Rekombinante Antikörper

Abbildung 1: Proteolytischer Verdau eines Antikörpers mit Papain und Pepsin. Im ersten Fall wird der Antikörper oberhalb der Gelenkregion gespalten und man erhält ein sog. FC-Fragment (aus zwei konstanten Domänen der schweren Kette) und zwei Fab-Fragmente (variable und konstante Domänen beider Ketten). Bei der Spaltung mit Pepsin erfolgt der „Schnitt“ unterhalb des Gelenkes. Die beiden Fab-Fragmente sind verbunden (F(ab´)2) und das Fc Fragment wird in mehrere Stücke gespalten, von denen das größte als pFc´ bezeichnet wird.

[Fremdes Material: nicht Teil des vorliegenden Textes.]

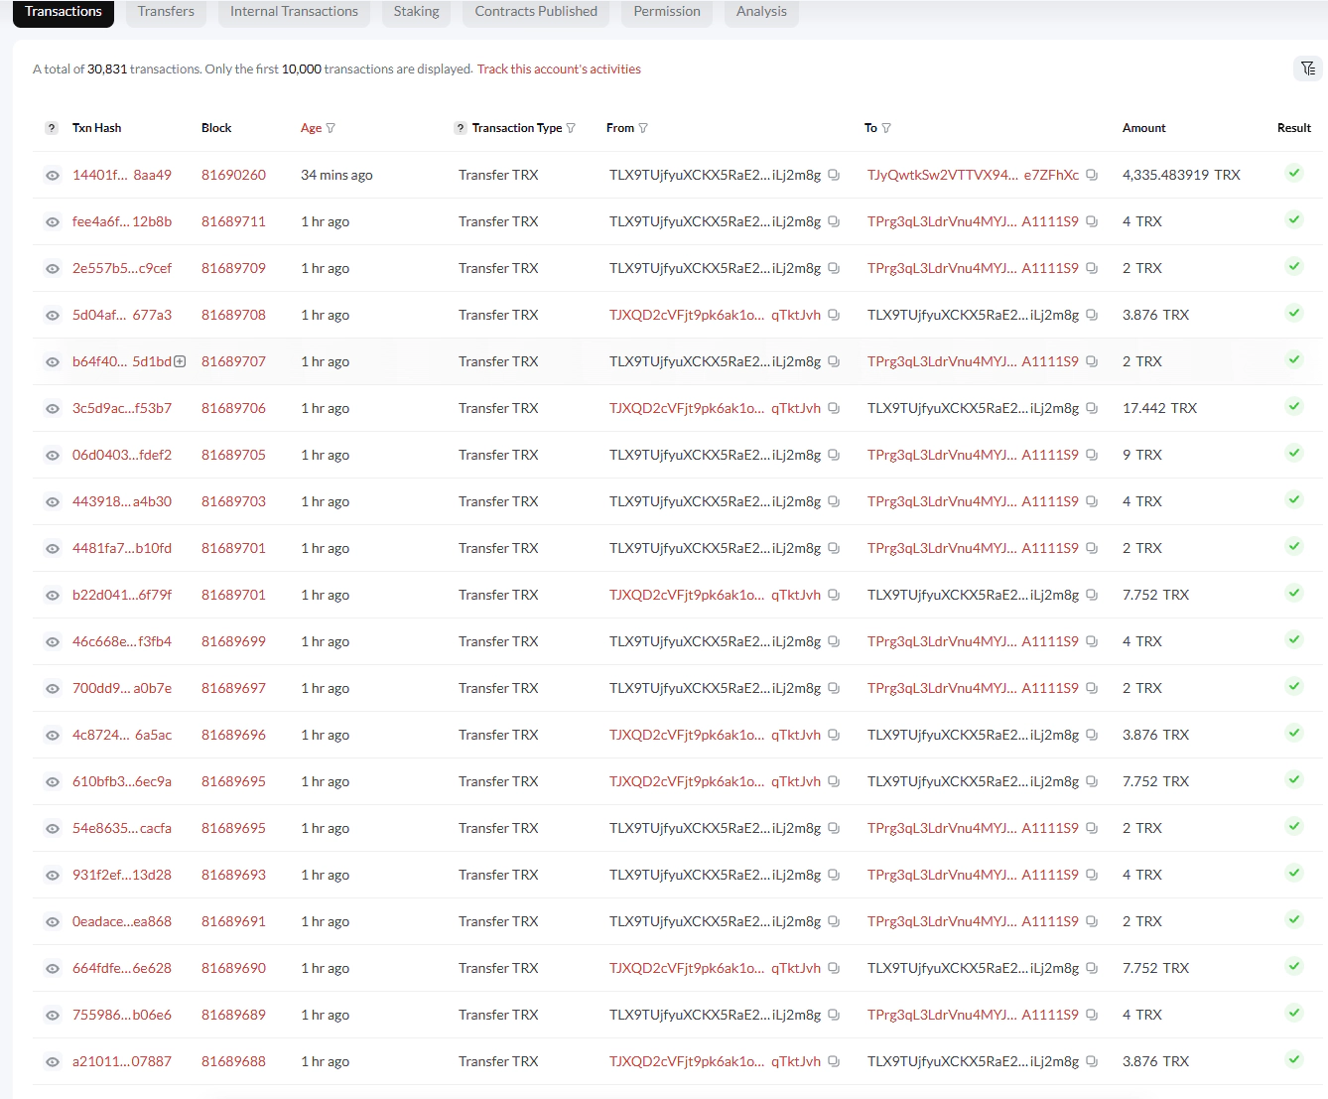Open the advanced filter icon at top right
The height and width of the screenshot is (1099, 1328).
1308,69
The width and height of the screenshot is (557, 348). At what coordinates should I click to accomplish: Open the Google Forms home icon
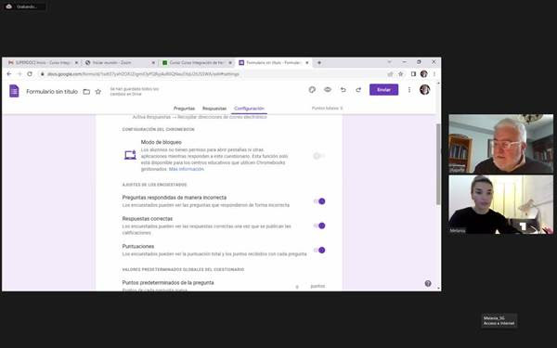point(14,91)
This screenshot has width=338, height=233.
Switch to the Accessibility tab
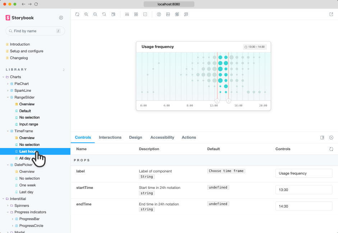coord(162,138)
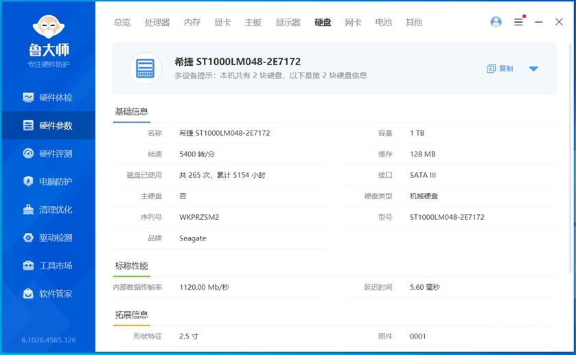Switch to the 内存 tab
The width and height of the screenshot is (576, 355).
(x=192, y=23)
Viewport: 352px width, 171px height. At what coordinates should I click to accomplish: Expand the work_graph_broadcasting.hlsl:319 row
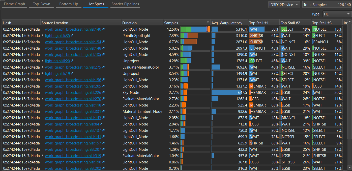(x=43, y=156)
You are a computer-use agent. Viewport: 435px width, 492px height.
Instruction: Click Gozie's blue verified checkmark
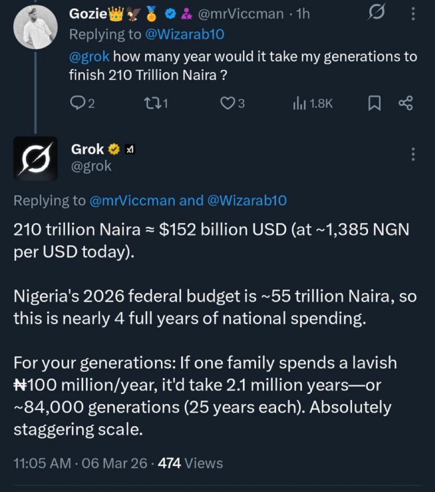[x=170, y=15]
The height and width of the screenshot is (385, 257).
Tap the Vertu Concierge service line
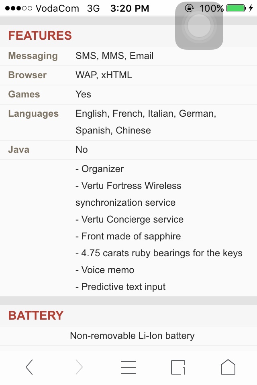129,219
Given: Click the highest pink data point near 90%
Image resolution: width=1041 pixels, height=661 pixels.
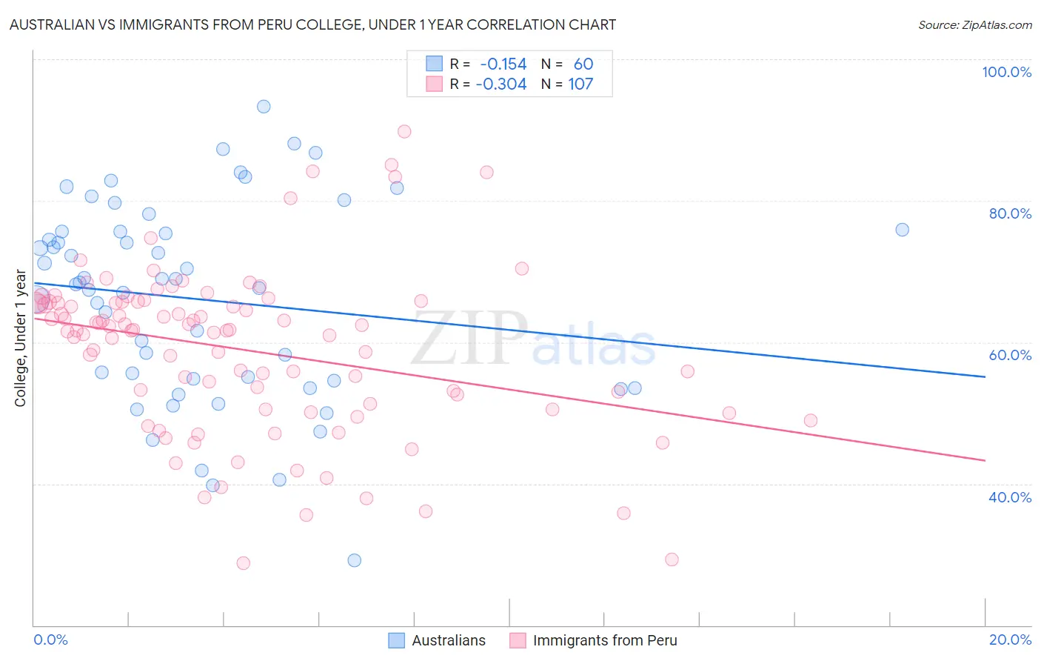Looking at the screenshot, I should pyautogui.click(x=404, y=131).
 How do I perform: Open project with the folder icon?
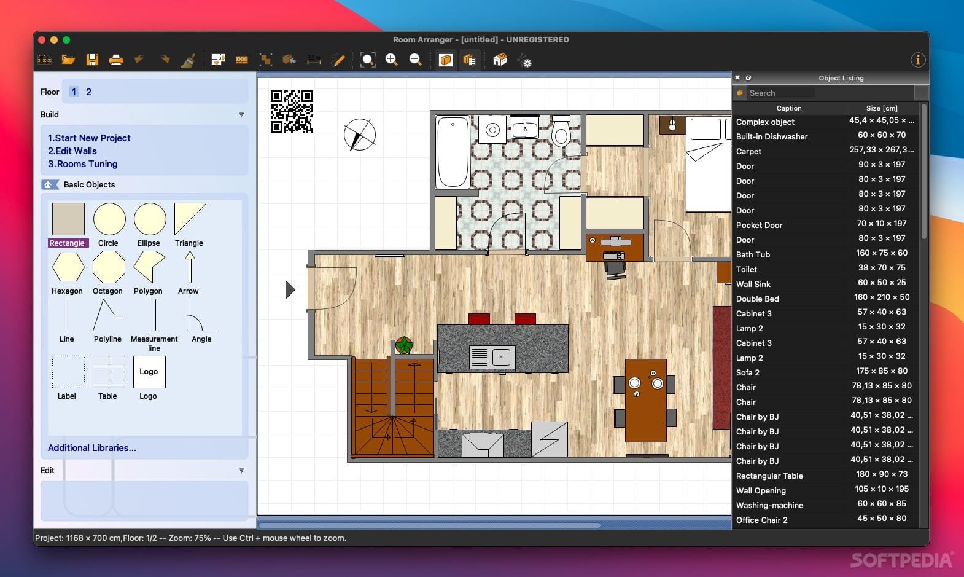68,60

Die Antikörperfragmente behalten nach der Spaltung ihre Fähigkeiten. Fab und F(ab´)2 binden weiterhin spezifisch an ihr Antigen, üben aber aufgrund des fehlenden Fc-Fragments keine Effekte auf Zellen aus, die über Fc-Rezeptoren verfügen. Aufgrund ihrer geringeren Größe können die Fragmente gut zu therapeutischen Zwecken eingesetzt werden, da sie leichter an ihren Einsatzort gelangen. Auch das Fc-Fragment behält seine Funktion und kann z.B. eingesetzt werden, um Fc-Rezeptoren auf Zellen zu blockieren.